6 More days until my Dr.'s appointment! But who's counting? Hehe. I got over whatever "Bug" I have...Apparently Florida has bad water and well, drinking bottled water has helped...Anyways, I think it is worth noting I do have severe anxiety problems and I think I remember Eric posting something in here that said lack of serationin probably can directly relate to IBS related issues. I mean when my anxiety hits, I get it BAD-Choking feeling in my throat, nausea, pit in my stomach, eating food feels like a lead weight...I have a lot of erm "Baggage" to say the least from the past year which has lead to my bad anxiety. Do you guys think an anti-anxiety pill with counseling would help with everything? Funny thing is my IBS symptoms seemed to disappear when I was in a relationship with someone. I'd go to counseling, but I don't think my newfound healthcare will cover me because of everything that has transpired in the past two weeks. (I'm 23, I'm my father's dependent, I was eligible for healthcare because I was a full time student. I could only miss 3 classes topps, but I've been in Florida helping my father because of my stepmother's passing.) Does anyone know if there are free Anxiety counseling meetings like AA meetings?
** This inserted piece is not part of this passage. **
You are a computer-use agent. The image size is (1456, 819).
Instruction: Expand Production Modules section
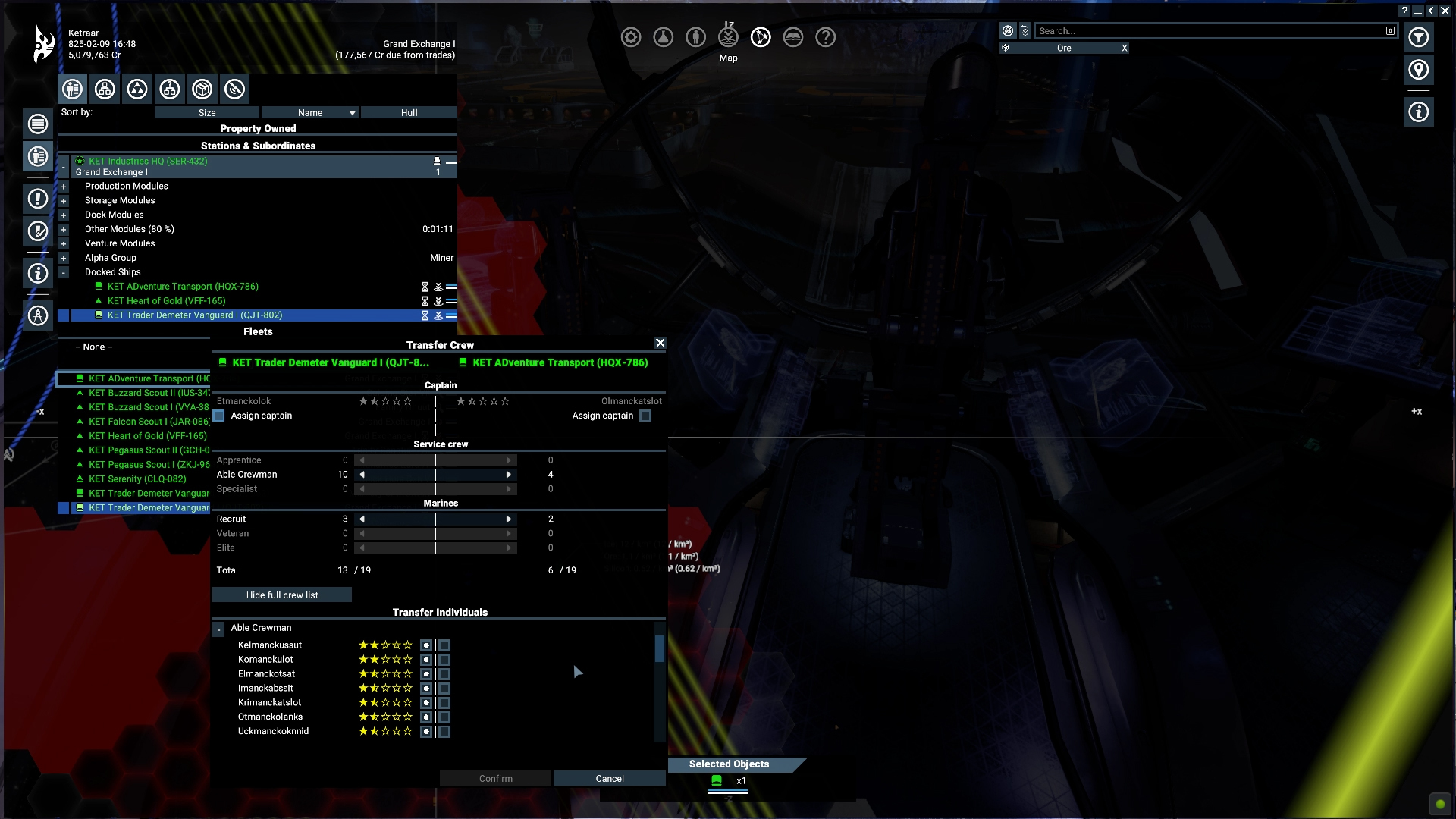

This probably isn't the right place to post this, but it does have to deal with IBS too! haha. I'm really scared to take a perscription for my anxiety, but man is it BAD!


----------



## Guest (Oct 1, 2007)

Hi there - well Eric's a good and knowledgeable egg so I'd rate whatever he says. I don't know - but I'm sure that when you are anxious/depressed/stressed and generally mentally not on "top form" - physical symptoms are almost inevitably bound to be worse - whether there is a serotonin connection, I'm not sure - you'd need to do some more research on that.I think its also worth pointing out that all anti-depressants are serious "buggers" and not to be taken lightly. They may also take some time to work and are very ideosyncratic - so what might work for one - might not suit you. You will have to give any medication of this nature some time. If you anxiety symptoms are mild/moderate - it may well be worth looking at alternative "cures" first - though of course a combination might work too. You need to work closely with a sympathetic GP and talk things through.I have battled with depression all my adult life - am now on 30mg Mitrazapene (not a widely used SSRI derivative) a day and have been well and happy for about 21 months - so yes, anti-depressants have given me my life back - but this comes at a price - no anti-depressant is totally without its side-effects - my only problem is a stone of weight that I cannot shift - but the choice of being miserably thin or happily content and abit weighty - well I know what I'd choose.You need to give this all plenty of thought - work closely with the health professionals and have a good root about on these forums - there are alot of dead knowledgeable folk here - I'm pretty clued up on the depression side of things - so feel free to PM me any time but I'm very lucky - only have very, very mild IBS symptoms - so you'd need to talk to somebody else on that - Kathleen, Eric, Overitnow (Mark), or any of the mods of the IBS Forums.Good luck Sue


----------